La Ascensión del Señor A

Ascensión del Señor
(Hch 1, 1-11; Ef 1, 17-27; A: Mt 28, 16-20; B: Mc 16, 15-20; C: Lc 24, 46-53)
   
Queridos hermanos

Esta fiesta se celebró hasta el siglo IV junto con la de Pentecostés, en la que por la tarde los fieles de Jerusalén acudían al Monte de los Olivos y se proclamaban los textos de la Ascensión. Después comenzó a celebrarse separadamente, 40 días después de Pascua.
Esta fiesta viene a avivar en nosotros la esperanza de la promesa de nuestra exaltación a la comunión con Dios. El que bajó por nosotros, asciende con nosotros a la gloria: “suba con él nuestro corazón”. Las figuras de Enoc y Elías abrieron nuestra mente y avivaron nuestro deseo, de alcanzar las ansias profundas de nuestro corazón, sofocadas por la frustración del pecado, y que llegan a su plenitud en Cristo.
Ascender, subir, y los otros términos que describen el acontecimiento, son conceptos que nos hablan en realidad de exaltar, glorificar; asumir en la gloria celeste, entrar en una dimensión inaccesible a nuestros sentidos, en el cielo, de la persona de nuestro Señor Jesucristo. Terminada su obra de salvación, Cristo “asciende” al cielo y “se sienta” “a la derecha” del Padre. Su encarnación ha hecho posible su entrega y ahora su presencia no será externa sino interior: ya no estará entre nosotros, sino en nosotros.

Tareas:
#1 Repite el texto sobre la Ascensión, todo lo que va desde "Queridos hermanos" hasta "plenitud en Cristo.".
#2 Según el texto sobre la Ascensión, ¿son ciertas estas afirmaciones? Responde sí o no a cada una y cita las palabras del texto que lo deciden. (a) Hasta el siglo IV la fiesta se celebraba junto con la de Pentecostés. (b) Los fieles de Jerusalén iban al Monte de los Olivos por la mañana. (c) Más tarde la fiesta pasó a celebrarse 50 días después de Pascua.
#3 Sigue escribiendo el texto sobre la Ascensión a partir de su última frase.

Material proporcionado:

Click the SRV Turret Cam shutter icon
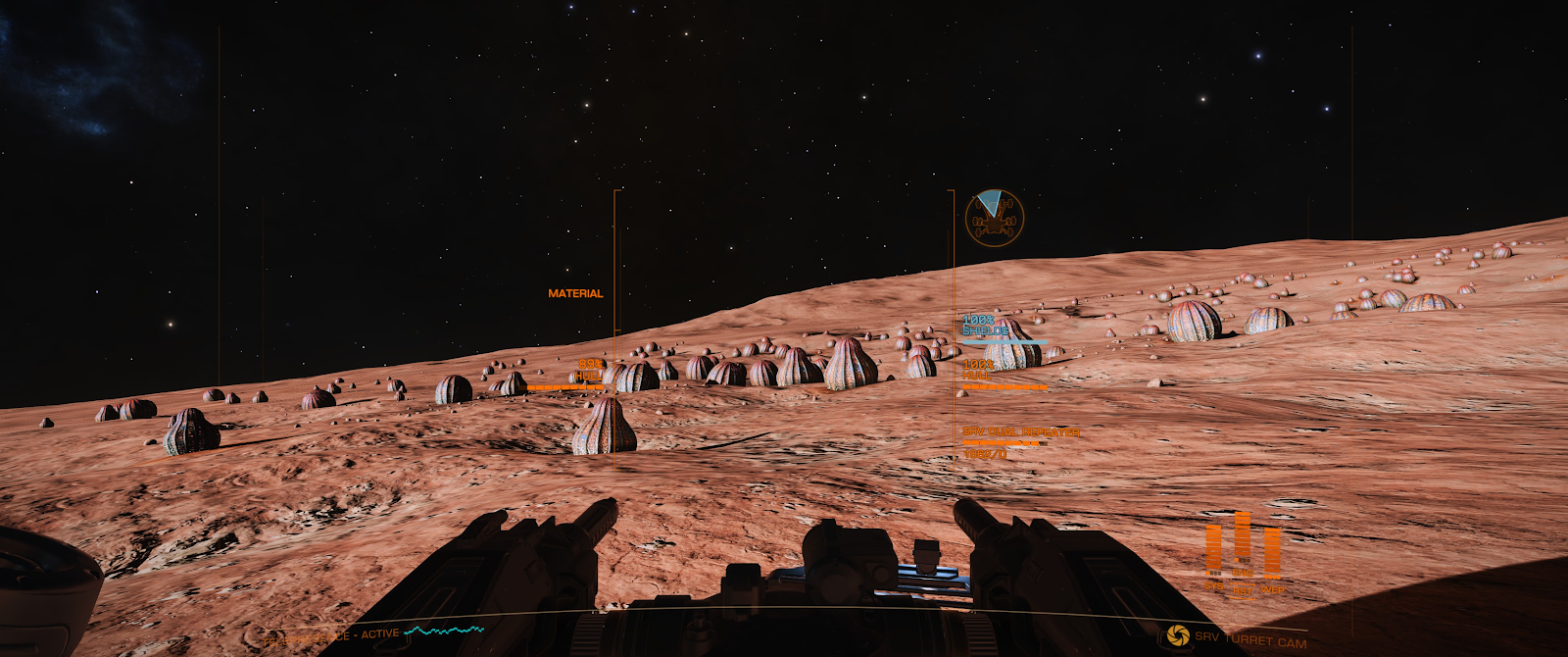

Resultados:
#1
Queridos hermanos

Esta fiesta se celebró hasta el siglo IV junto con la de Pentecostés, en la que por la tarde los fieles de Jerusalén acudían al Monte de los Olivos y se proclamaban los textos de la Ascensión. Después comenzó a celebrarse separadamente, 40 días después de Pascua.
Esta fiesta viene a avivar en nosotros la esperanza de la promesa de nuestra exaltación a la comunión con Dios. El que bajó por nosotros, asciende con nosotros a la gloria: “suba con él nuestro corazón”. Las figuras de Enoc y Elías abrieron nuestra mente y avivaron nuestro deseo, de alcanzar las ansias profundas de nuestro corazón, sofocadas por la frustración del pecado, y que llegan a su plenitud en Cristo.

#2
(a) Sí: "Esta fiesta se celebró hasta el siglo IV junto con la de Pentecostés".
(b) No: "por la tarde los fieles de Jerusalén acudían al Monte de los Olivos".
(c) No: "Después comenzó a celebrarse separadamente, 40 días después de Pascua".

#3
Cristo está junto al Padre para interceder por nosotros, y está dentro de nosotros sosteniéndonos e intercediendo por el mundo. La fuerza que moverá a los discípulos ya no será la del ejemplo, sino la del amor derramado en su corazón por el Espíritu.
Con él asciende nuestra naturaleza humana. Un hombre entra en el cielo, pero como dice san Pablo: En Cristo se nos da a conocer la riqueza de la gloria otorgada por Dios en herencia a los santos: “A nosotros que estábamos muertos en nuestros delitos, por el grande amor con que nos amó, nos vivificó, nos resucitó, y nos hizo sentar en él, en los cielos, para mostrar la sobreabundante riqueza de su gracia, por su bondad para con nosotros.”
No es sólo nuestra carne la que entra en el cielo, sino nuestra Cabeza, cabeza del Cuerpo de Cristo que es la Iglesia, del cual nosotros somos miembros. Esta, es pues, nuestra esperanza como miembros de su Cuerpo: seguir unidos a él en la gloria. Por eso debemos siempre “buscar las cosas de arriba, donde está Cristo”, nuestra cabeza, en espera de su venida, sin que las cosas de abajo nos aparten de nuestra meta. Cuando vino a nosotros no dejó al Padre, y ahora que vuelve a él, no nos deja, sino que nos manda su Espíritu. De simples creaturas hemos pasado a ser hijos.
Con la filiación hemos recibido también la misión. Mientras el mundo ve a Cristo en nosotros, nosotros le vemos en la misión, porque el Espíritu nos lo muestra en los frutos.

Proclamemos juntos nuestra fe.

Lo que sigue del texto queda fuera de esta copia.